無菌操作，用滅菌生理鹽水，將充分混勻震散的腸道菌群按10倍梯度稀釋法依次制備成最適涂板計數的三個連續梯度稀釋液。根據預備試驗的結果，不同腸段樣品的三個最適連續稀釋梯度依次選擇為：盲腸 10-5、10-6、10-7，結腸 10-7、10-8、10-9，直腸10-7、10-8、10-9。

1.3.3 腸道菌群的培養

本試驗采用平板涂布法對樣品中的菌群進行分離培養，五種不同的培養基分別同時接種相同的三個連續梯度稀釋液。無菌操作，用移液器移取各樣品的連續梯度稀釋液100 μl于事先制備并標記好的培養基平板中央，用玻璃涂抹棒將菌液在整個平板表面涂抹均勻，每一樣品同一稀釋度每次涂布兩個平行平板。將涂布好后吸收完全的平板轉移至37℃的培養箱中倒置培養18～24 h，待其長成清晰而又不互相粘連的菌落時即可開始進行菌落計數。

1.3.4 菌落計數

根據菌群分離的效果，選取菌落數在30～300個之間的平板進行計數，對同一類型的粘連菌落只計數一次，不同類型的重疊菌落單獨計數。每一樣品每個稀釋度的最終菌落數為兩個平行平板的平均值。

1.4 數據處理

不同腸段或采樣點之間菌群數量的差異，以及不同培養基對腸道菌群計數效果的差異均采用SAS 9.4的ANOVA或GLM過程進行方差分析，當P＜0.05時，表示差異顯著。

2 結果

2.1 不同腸段的菌群計數結果

按菌落計數的規則，從連續梯度平板中，選擇平行性好，菌落數在30～300個之間的平板進行菌落計數。不同培養基對各腸段不同采樣點菌群計數的結果見表2。

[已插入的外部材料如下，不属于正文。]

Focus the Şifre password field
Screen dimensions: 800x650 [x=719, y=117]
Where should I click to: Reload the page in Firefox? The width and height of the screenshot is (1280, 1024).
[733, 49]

表2 五種培養基對成年豬大腸不同腸段菌群計數結果[lg(cfu)/g]

從表2可以看出，從回盲口（M1）到直腸前段（Z1），隨著采樣位點的向后延伸，腸道內生菌群活菌數量呈現遞增趨勢，但經SAS 9.4的ANOVA過程統計分析的結果表明，除LB培養基的結腸J3位點及直腸Z1、Z3位點的活菌數顯著（P＜0.05）高于盲腸的M1位點外，其余各腸段采樣點間活菌數量均無顯著差異（P＞0.05）。試驗中所用到的其他4種培養基對豬大腸中不同位點菌群的活菌計數結果均未呈現顯著性差異（P＞0.05）。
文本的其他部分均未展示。